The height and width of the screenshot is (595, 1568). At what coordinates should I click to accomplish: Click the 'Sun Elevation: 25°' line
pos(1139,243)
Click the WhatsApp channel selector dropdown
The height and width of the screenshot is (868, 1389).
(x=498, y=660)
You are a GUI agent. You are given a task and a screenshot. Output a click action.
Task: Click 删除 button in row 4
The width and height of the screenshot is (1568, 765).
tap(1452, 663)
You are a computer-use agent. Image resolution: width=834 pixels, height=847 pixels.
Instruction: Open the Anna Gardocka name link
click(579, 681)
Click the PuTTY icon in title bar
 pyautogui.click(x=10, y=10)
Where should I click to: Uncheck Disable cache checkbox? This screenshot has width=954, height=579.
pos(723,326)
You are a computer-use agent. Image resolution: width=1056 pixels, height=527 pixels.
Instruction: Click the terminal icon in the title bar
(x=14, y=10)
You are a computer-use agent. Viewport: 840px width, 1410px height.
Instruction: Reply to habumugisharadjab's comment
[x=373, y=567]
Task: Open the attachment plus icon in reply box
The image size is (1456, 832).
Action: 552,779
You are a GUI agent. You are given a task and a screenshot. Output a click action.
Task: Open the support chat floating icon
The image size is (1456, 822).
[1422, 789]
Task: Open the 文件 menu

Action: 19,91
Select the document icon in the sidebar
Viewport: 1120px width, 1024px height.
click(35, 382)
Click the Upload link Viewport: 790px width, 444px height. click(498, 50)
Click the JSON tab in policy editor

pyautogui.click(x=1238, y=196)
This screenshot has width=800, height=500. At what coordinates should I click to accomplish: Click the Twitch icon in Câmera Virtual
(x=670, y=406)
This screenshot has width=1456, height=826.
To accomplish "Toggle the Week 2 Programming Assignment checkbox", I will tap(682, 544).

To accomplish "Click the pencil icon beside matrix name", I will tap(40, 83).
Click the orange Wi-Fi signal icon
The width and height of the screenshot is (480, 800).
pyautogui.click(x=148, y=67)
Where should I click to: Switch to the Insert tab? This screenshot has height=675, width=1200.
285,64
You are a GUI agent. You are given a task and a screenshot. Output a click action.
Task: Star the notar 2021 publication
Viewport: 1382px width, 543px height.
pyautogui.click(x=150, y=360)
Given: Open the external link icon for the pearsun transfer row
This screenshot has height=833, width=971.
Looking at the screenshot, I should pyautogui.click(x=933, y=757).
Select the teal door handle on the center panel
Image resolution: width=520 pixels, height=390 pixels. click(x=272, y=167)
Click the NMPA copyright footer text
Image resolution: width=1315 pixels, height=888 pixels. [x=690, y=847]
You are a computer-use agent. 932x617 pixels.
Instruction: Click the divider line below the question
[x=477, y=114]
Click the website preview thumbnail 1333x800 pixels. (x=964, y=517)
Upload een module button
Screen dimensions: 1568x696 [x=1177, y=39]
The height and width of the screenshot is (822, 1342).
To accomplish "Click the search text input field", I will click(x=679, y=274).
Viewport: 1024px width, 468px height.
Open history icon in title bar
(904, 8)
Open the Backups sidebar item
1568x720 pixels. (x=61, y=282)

================================

> _Stated exercise_
Copy the rows above exactly as they stand, starting with the line that contains "Click the Upload" and continuing through the end of the rows, both ends included.

> _Response for this exercise_
Click the Upload link Viewport: 790px width, 444px height. click(498, 50)
Click the JSON tab in policy editor

pyautogui.click(x=1238, y=196)
This screenshot has width=800, height=500. At what coordinates should I click to accomplish: Click the Twitch icon in Câmera Virtual
(x=670, y=406)
This screenshot has width=1456, height=826.
To accomplish "Toggle the Week 2 Programming Assignment checkbox", I will tap(682, 544).

To accomplish "Click the pencil icon beside matrix name", I will tap(40, 83).
Click the orange Wi-Fi signal icon
The width and height of the screenshot is (480, 800).
pyautogui.click(x=148, y=67)
Where should I click to: Switch to the Insert tab? This screenshot has height=675, width=1200.
285,64
You are a GUI agent. You are given a task and a screenshot. Output a click action.
Task: Star the notar 2021 publication
Viewport: 1382px width, 543px height.
pyautogui.click(x=150, y=360)
Given: Open the external link icon for the pearsun transfer row
This screenshot has height=833, width=971.
Looking at the screenshot, I should pyautogui.click(x=933, y=757).
Select the teal door handle on the center panel
Image resolution: width=520 pixels, height=390 pixels. click(x=272, y=167)
Click the NMPA copyright footer text
Image resolution: width=1315 pixels, height=888 pixels. [x=690, y=847]
You are a computer-use agent. 932x617 pixels.
Instruction: Click the divider line below the question
[x=477, y=114]
Click the website preview thumbnail 1333x800 pixels. (x=964, y=517)
Upload een module button
Screen dimensions: 1568x696 [x=1177, y=39]
The height and width of the screenshot is (822, 1342).
To accomplish "Click the search text input field", I will click(x=679, y=274).
Viewport: 1024px width, 468px height.
Open history icon in title bar
(904, 8)
Open the Backups sidebar item
1568x720 pixels. (x=61, y=282)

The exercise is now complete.